院内ブログ

【症例紹介】内視鏡で何がわかる?行った検査と治療のまとめ

皆さんこんにちは🍀
早いもので、当院に新しい内視鏡システムを導入してから約半年が経とうとしています。
(内視鏡ご紹介記事はこちらhttps://www.yotsuba-ac.com/1339/

実はここ古河市では、内視鏡検査を受けられる場所がそれほど多くありません😥
「近くにあって本当に助かった」というお声をいただくたびに、導入してよかったなとスタッフ一同、身の引き締まる思いです。

しかし、内視鏡検査と聞くと、

「具体的にどんなことをするの?」
「検査を受けると、どんなメリットがあるの?」

といった疑問をお持ちになる方も多いかもしれません。
そこで今回は、実際に当院の内視鏡が活躍したいくつかの症例を、わかりやすくご紹介したいと思います。

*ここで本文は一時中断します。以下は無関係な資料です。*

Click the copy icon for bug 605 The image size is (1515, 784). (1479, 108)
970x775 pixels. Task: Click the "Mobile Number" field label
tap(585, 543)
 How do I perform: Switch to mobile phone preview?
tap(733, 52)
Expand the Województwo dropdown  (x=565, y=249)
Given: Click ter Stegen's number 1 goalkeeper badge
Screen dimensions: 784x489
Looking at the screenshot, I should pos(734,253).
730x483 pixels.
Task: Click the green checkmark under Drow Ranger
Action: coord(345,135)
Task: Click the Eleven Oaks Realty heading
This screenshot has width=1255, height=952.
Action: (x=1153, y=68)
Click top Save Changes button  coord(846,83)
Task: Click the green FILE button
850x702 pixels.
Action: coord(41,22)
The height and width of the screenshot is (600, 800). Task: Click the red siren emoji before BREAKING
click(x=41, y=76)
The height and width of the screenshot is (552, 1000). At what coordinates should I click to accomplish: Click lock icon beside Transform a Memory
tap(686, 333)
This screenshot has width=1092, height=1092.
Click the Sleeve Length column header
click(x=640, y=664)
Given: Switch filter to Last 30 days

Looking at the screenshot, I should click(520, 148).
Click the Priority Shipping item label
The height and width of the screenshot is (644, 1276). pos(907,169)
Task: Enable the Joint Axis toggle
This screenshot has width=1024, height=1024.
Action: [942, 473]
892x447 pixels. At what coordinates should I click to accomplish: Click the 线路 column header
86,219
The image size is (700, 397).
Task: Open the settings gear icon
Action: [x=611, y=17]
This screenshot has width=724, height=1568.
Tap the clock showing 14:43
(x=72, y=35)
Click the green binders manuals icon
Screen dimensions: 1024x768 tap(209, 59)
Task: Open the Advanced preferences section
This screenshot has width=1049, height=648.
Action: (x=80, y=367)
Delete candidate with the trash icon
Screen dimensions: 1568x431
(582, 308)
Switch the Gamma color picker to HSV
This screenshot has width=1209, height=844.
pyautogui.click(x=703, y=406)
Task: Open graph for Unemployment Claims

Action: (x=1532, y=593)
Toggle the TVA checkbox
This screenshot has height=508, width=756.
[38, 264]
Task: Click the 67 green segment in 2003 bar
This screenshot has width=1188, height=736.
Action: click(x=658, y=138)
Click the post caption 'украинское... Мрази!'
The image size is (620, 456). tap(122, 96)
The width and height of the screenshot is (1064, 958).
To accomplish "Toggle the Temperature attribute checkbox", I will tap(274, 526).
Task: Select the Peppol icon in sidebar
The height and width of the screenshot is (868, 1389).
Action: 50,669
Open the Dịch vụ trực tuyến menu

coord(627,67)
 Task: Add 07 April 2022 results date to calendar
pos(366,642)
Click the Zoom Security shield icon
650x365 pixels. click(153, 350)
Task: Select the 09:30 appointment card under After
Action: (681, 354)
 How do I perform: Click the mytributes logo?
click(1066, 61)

症例① 猫ちゃんの異物誤飲・・・まさかこんなものを!?

2歳の男の子(去勢済)の猫ちゃんが「何度も吐いてしまう」ということで来院されました。

お話を伺い、猫ちゃんの様子を詳しく診察したところ、
何かを飲み込んでお腹に詰まってしまう「消化管閉塞」の可能性が浮上・・・😰
さっそくバリウム検査を行ったところ、やはり異物らしき所見が見つかりました。

「お腹を切る手術が必要かな?」と心配になるところですが、そこで内視鏡の出番です!

胃の中をカメラで確認してみると……

胃の出口に何かが詰まっています💦
カメラの先端についた特殊なピンセット(鉗子)を用いて、
映像を確認しながら慎重に引き出していきます。

するするする~っとゆっくり確実に・・・

出てきたのは、合計3本ものヘアゴムでした😣


猫ちゃんはその後、お腹を切ることなく、その日のうちにスッキリした表情で帰宅することができました✨
退院後は嘔吐の症状もなくなり、元気に過ごせているようです😊

ヘアゴムや紐などは、猫ちゃんにとっては魅力的なおもちゃに見えてしまいますが、飲み込んでしまうと命に関わることもあります。
そのため、1日に複数回の嘔吐が見られる場合は、早めの受診を心がけると安心です🍀

症例② 原因不明の食欲不振

元気いっぱいの盛りである1歳♂のMIX犬くん。
ところが、「食欲が落ちて、吐いてしまう」とのことで当院を受診されました。

まずは全身の状態を把握するために、血液検査とレントゲン検査を・・・。
しかし、結果は意外にも「大きな異常なし」。

一般的に「異常がない」ことは本来喜ばしいことなのですが、
愛犬の食欲不振や嘔吐が心配な飼い主様にとっては、かえって「原因がわからない」という不安につながってしまうこともあります😥

一度は吐き気止めや胃薬を処方し、経過を慎重に見守りましたが、
なかなかスッキリとした改善が見られませんでした。

「何か見落としている原因があるのかもしれない」
「もしかしたら、異物を飲み込んでしまっているのかも…」

といった不安もつきまといます。
そこで飼い主様とご相談を重ね、より詳しくお腹の中の状態を確認するため、後日、内視鏡検査を実施することになりました。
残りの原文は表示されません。